It's amazing how much your life can change in a week. A week ago I was slightly freaking out about jobs, my future, and basic life issues that girls in New York City tend to freak out about.
But this week? This week has been so amazing! I had a great performance last night, am becoming more involved with the boat (well, fingers crossed on that one- I have a meeting tomorrow), and just got offered to do my first paid solo dance piece! Ahhhhhhh!!!!! I'm so excited!! Instead of focusing my energy on finding another bar job, I focused it in my field of art and entertainment and everything is coming together! (Again, knock on some wood for me.) I mean, let's be honest. I shouldn't be working in a bar anyway. I get too into the nightlife and end up not being productive during the day. Not to mention the fact that I hate drunk annoying people.

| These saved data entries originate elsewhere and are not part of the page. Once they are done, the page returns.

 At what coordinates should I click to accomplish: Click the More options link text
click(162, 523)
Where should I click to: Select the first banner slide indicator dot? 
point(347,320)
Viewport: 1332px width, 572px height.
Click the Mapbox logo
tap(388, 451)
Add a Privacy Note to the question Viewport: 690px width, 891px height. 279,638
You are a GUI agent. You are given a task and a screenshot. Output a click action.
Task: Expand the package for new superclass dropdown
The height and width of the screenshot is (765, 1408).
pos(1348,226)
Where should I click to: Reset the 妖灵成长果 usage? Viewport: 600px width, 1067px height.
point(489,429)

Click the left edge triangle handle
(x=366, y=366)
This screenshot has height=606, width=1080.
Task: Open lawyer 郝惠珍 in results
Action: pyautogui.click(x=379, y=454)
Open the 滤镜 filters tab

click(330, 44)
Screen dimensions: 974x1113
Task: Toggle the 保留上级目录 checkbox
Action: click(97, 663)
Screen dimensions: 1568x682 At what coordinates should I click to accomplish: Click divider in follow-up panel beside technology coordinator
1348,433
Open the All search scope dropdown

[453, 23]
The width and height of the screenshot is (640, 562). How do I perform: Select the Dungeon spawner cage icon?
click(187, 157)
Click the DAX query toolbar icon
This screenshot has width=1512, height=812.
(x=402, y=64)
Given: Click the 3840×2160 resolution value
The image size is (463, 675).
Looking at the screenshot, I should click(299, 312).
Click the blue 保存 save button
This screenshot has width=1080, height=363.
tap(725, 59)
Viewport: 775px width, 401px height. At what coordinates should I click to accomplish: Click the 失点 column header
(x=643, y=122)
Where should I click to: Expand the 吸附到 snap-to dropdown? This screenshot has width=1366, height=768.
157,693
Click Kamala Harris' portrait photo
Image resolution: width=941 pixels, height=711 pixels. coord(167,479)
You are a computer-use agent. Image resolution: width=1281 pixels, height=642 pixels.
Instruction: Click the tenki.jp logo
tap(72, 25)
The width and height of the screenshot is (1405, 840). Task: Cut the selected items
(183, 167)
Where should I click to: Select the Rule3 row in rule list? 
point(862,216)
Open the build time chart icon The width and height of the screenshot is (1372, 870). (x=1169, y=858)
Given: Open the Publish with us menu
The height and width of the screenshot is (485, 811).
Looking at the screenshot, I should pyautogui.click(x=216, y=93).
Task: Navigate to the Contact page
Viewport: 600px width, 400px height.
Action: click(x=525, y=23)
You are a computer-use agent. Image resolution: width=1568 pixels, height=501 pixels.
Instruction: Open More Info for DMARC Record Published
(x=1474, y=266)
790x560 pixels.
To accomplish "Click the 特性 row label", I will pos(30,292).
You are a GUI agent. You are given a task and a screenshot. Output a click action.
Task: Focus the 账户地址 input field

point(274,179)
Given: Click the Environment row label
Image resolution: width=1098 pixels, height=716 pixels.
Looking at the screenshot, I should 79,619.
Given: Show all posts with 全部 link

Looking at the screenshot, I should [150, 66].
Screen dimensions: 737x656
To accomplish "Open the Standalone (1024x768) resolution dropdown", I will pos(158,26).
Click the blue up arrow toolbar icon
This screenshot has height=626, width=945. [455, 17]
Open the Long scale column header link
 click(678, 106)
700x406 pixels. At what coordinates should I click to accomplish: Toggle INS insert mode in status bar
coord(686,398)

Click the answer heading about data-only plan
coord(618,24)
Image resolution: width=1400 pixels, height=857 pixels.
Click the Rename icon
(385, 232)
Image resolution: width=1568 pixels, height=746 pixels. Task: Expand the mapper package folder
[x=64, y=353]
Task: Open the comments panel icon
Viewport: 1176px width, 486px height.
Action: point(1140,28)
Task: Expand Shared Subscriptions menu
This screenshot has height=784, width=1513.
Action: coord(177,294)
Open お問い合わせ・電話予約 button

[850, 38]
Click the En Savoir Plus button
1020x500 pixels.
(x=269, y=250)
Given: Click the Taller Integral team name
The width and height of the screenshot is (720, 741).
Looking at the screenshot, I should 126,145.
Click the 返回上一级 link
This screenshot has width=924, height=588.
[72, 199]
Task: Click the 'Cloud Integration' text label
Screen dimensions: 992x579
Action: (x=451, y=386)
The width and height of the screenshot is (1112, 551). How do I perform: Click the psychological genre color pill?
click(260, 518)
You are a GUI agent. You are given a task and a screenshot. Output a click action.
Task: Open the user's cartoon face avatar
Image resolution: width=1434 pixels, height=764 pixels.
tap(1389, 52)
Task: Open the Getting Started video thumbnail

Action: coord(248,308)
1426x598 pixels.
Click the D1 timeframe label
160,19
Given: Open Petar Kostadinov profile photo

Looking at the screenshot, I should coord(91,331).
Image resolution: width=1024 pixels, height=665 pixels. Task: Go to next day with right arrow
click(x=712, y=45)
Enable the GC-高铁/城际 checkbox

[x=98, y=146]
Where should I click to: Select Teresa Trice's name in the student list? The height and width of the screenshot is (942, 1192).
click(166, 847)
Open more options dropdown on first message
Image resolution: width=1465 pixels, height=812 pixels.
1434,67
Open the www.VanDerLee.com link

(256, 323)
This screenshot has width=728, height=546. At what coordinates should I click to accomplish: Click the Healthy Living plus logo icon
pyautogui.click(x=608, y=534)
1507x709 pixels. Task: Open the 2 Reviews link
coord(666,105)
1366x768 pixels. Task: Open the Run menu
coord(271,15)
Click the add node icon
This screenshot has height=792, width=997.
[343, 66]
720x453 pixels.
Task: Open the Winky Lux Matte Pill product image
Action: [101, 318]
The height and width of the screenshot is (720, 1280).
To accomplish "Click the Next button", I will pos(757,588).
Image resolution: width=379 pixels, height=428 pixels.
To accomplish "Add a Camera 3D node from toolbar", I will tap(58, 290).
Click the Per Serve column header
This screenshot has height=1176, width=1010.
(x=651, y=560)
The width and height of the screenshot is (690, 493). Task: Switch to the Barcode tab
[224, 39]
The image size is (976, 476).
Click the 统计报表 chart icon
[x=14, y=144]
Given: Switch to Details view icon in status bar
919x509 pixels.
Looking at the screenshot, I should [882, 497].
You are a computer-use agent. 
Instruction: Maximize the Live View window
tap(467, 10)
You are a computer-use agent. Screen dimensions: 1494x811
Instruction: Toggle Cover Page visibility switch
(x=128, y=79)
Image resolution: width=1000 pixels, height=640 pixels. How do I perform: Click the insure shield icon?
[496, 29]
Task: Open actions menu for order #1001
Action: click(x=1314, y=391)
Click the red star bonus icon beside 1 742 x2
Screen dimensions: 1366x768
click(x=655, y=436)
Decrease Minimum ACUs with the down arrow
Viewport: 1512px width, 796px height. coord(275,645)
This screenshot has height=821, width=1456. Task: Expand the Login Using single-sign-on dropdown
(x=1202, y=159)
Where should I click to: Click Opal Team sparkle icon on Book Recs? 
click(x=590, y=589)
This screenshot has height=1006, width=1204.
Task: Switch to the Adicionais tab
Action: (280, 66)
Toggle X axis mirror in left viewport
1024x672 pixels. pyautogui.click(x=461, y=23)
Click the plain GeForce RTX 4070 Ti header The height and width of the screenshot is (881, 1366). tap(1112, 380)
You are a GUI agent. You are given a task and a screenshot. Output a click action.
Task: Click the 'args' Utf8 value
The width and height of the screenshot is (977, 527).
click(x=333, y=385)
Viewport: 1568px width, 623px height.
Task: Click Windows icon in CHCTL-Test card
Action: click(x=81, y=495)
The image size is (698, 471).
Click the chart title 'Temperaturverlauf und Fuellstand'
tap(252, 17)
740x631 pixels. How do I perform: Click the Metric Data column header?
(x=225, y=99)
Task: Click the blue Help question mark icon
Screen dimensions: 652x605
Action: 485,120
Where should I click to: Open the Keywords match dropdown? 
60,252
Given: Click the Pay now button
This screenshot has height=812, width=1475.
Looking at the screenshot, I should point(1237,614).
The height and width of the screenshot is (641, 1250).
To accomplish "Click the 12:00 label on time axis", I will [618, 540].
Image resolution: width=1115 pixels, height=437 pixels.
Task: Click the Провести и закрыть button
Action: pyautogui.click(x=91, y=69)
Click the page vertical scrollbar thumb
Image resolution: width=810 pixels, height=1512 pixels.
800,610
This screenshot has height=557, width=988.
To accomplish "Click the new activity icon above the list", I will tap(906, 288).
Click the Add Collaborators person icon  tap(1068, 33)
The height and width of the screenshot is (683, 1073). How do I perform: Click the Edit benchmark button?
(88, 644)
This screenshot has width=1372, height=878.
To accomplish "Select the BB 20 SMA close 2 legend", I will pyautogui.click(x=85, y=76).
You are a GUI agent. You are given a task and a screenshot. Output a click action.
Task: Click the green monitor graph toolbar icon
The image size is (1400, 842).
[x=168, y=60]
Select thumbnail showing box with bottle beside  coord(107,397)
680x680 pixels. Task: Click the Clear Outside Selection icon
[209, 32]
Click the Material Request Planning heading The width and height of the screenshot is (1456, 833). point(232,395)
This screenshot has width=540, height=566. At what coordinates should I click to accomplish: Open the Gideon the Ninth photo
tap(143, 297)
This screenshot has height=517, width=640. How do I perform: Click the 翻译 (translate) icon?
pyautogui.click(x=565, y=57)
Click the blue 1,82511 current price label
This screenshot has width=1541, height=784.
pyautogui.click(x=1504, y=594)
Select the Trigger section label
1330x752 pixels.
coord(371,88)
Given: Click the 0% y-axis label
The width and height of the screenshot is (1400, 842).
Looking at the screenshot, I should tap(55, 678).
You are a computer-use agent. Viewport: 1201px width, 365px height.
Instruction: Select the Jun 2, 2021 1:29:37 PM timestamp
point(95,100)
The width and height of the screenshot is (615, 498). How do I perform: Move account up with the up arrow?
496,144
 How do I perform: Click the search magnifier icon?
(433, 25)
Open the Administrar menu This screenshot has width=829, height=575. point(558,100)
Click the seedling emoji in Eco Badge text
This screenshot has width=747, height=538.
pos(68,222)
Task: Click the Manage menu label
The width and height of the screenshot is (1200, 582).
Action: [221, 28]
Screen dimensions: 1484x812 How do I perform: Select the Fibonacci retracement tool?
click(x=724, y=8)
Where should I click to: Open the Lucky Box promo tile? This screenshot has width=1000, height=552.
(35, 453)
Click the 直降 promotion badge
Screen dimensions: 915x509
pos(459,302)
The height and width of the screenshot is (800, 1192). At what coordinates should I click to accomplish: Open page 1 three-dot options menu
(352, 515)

I've also given up on romantic relationships which has given me more time to focus on myself. I'm sure from the tone of my blogs over the past few months it's obvious that I'm not over my ex. And instead of hoping things change, and wishing, and dreaming, and wasting energy on being angry and still missing him . . . well I'm just accepting that the whole situation sucks but there's nothing I can do about it. I don't think I'll ever get over this man but at a certain point you have to throw your hands up in the air and realize that it's not up to you. That the universe decides these things. It feels good to focus on getting myself together for once. So. No dating for E for the next 6 months. At least.
Anyway, sorry for the tangent. The point of this entry is that things are suddenly going well. Like better than I expected. These opportunities suddenly just fell into my lap (after some hard work) and I'm scooping them up. And now I'm going to go to the store and cook myself some dinner before going to a show tonight. Apparently I cook when I'm happy. I'm liking this :)
Oh and from spending so much time going to and participating in shows I am pretty much always covered in glitter. My childhood dream of having glitter skin is finally coming true!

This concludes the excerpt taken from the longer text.